We have revised our 1Q19 US GAAP auto gross margin forecast to 18.4% from 22.3% previously. Going forward, we forecast US GAAP auto gross margin to improve to 20.9% in 2Q,21.9% in 3Q and 22.2% in 4Q.For the full year, our 2019 GAAP auto gross margin has been revised down 150bps to 21.1%. Our FY forecast includes slightly more than $400mm of ZEV (zero emission vehicle) credit revenue, which is worth 140bps of margin.

Finally, Jonas took an absolute hatchet to GAAP EPS estimates for the year, revising to a negative $6.55 from a negative $3.59:

FY19 US GAAP EPS revised to negative $6.55 from negative $3.59 previously. Our 2020 EPS forecast falls to $0.21 from $2.64 previously. Our 2025 EPS forecast falls to $14.78 from $15.88 previously.

In addition, the note addressed what Jonas believes could be "key changes to the narrative" that could send the stock lower, including concerns over the company's financial strength and whether or not the company has access to capital. 

So just another downgrade? Why is any of this notable or material? Because back in April of 2018, we asked whether or not Musk would be the next high profile CEO to potentially face a margin call. We noted then that Musk’s loans were limited to 25% of the value of the pledged stock, a policy that seemingly did not exist when the 2017 proxy was issued. The figure we used for the value of Musk’s margin loans came from the registration statement for Tesla’s March 2017 stock sale, in which on p. S-9 it notes that he (at that time) owed a total of $624.3 million to various financial institutions, with the largest amount ($344.4 million) owed to Morgan Stanley.

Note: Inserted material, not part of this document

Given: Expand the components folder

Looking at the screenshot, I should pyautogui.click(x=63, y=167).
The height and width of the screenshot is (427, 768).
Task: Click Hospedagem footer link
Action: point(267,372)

We concluded that $232.30 could be a reasonable target for a Musk margin call:

"...if Musk owed $624.3 million over a year ago and subsequently paid interest on that loan while drawing a minimal salary ($49,920) and continuing his aforementioned luxurious lifestyle while pouring $100 million into his latest distraction, the Boring Companyit seems reasonable to guess that his current loans total approximately $800 million, which means—according to the new proxy—they’d need to be collateralized by $3.2 billion in Tesla shares. As the proxy notes Musk has currently pledged 13,774,897 of his 37,853,041 shares to support those loans, it implies that at a share price below $232.30 (assuming a current balance of $800 million), he’d face either a margin call or the need to post additional shares as collateral. (For some perspective, earlier this month the stock dipped as low as the $244s.)"

But for now, Tesla stock has still defied most analysts' pessimistic expectations of it, despite finally breaking below the $300 level.

What Morgan Stanley refers to as negative sentiment we just refer to as reality, and the cold hard facts are that if reality ever hits this company, analysts won't even matter at this point: it’s stock price may become a self fulfilling prophecy - in the wrong direction for Elon Musk.